# Extract manifest link for creating datasets in Explore

The notebook is used to create list of manifests to ingest in Explore. The Manifests are created based on one or multiple CSV file downloaded from OpenRefine. It extract the "Media URL" value and concatenate them together creating a txt file.

In [None]:
import pandas as pd
import os
import glob

In [None]:
keep_col = ['Media URL']

## Combined datasets to unique txt file 

In [None]:
folder_path = 'combined_datasets_explore'

In [None]:
all_files = glob.glob(folder_path + "/*.csv")

li = []

for filename in all_files:
    df = pd.read_csv(filename, index_col=None, header=0, delimiter=',', low_memory=False)
    df = df[keep_col]
    df['source'] = filename.split("/")[-1]
    li.append(df)

df_merged = pd.concat(li, axis=0, ignore_index=True)

In [None]:
df_merged.head()

In [None]:
df_merged.to_csv('merged_combined_manifests.csv', index=False)

In [None]:
# df_merged = df_merged.dropna()

In [None]:
url_string = ' '.join(df_merged['Media URL'].astype(str))

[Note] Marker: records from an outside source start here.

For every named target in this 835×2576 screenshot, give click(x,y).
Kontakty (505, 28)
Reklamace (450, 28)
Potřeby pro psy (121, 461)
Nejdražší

# Write the string to a text file
with open('full_manifests.txt', 'w') as file:
    file.write(url_string)

print("Text file 'full_manifests.txt' created.")

## Combined datasets to multiplle file (based on the source)

The following do the same operation as the one above, but the produced results are based on the original CSV files (source). If multiple CSV are given as input, multiple lists of manifests are produced

In [None]:
grouped = df_merged.groupby('source')['Media URL'].apply(lambda x: ' '.join(x.astype(str)))

for source, urls in grouped.items():
    filename = source.replace('/', '_').replace('\\', '_') + '_manifest.txt'

    with open(filename, 'w') as file:
        file.write(urls)

    print(f"Text file '{filename}' created.")

## Combined datasets to multiplle file (based on the size)

The following operations combine multiple CSV and extract the manifests in the column 'Media URL'. The result is then splitted into multiple files based on the size. Currently, the script it is set for using 20 MB as the maximum size for the manifest list. Bigger txt file have caused errors on Explore.

In [None]:
def write_to_file(file_number, content):
    filename = f'manifests_{file_number}.txt'
    with open(filename, 'w') as file:
        file.write(content)
    print(f"Text file '{filename}' created.")

# Convert the column to a string, separating entries with spaces
url_string = ' '.join(df_merged['Media URL'].astype(str))

# Define max size for each file (in bytes) - 20MB
max_size = 20 * 1024 * 1024

file_number = 1
current_size = 0
current_content = ''

for url in url_string.split(' '):
    # Estimate size added by next URL
    added_size = len(url.encode('utf-8')) + 1  # +1 for the space

    # Check if adding the next URL would exceed the max size
    if current_size + added_size > max_size:
        write_to_file(file_number, current_content)
        file_number += 1
        current_content = url + ' '
        current_size = added_size
    else:
        current_content += url + ' '
        current_size += added_size

# Write any remaining content to a file
if current_content:
    write_to_file(file_number, current_content)


## Single CSV file to manifest list

In [None]:
df_single = pd.read_csv('/Users/carboni/Downloads/Slovenia-magazines-with-iiif-manifest-csv.tsv', low_memory=False)

In [None]:
url_string = ' '.join(df_single['Media URL'].astype(str))

In [None]:
# Write the string to a text file
with open('manifests_slovenia.txt', 'w') as file:
    file.write(url_string)

print("Text file 'manifests.txt' created.")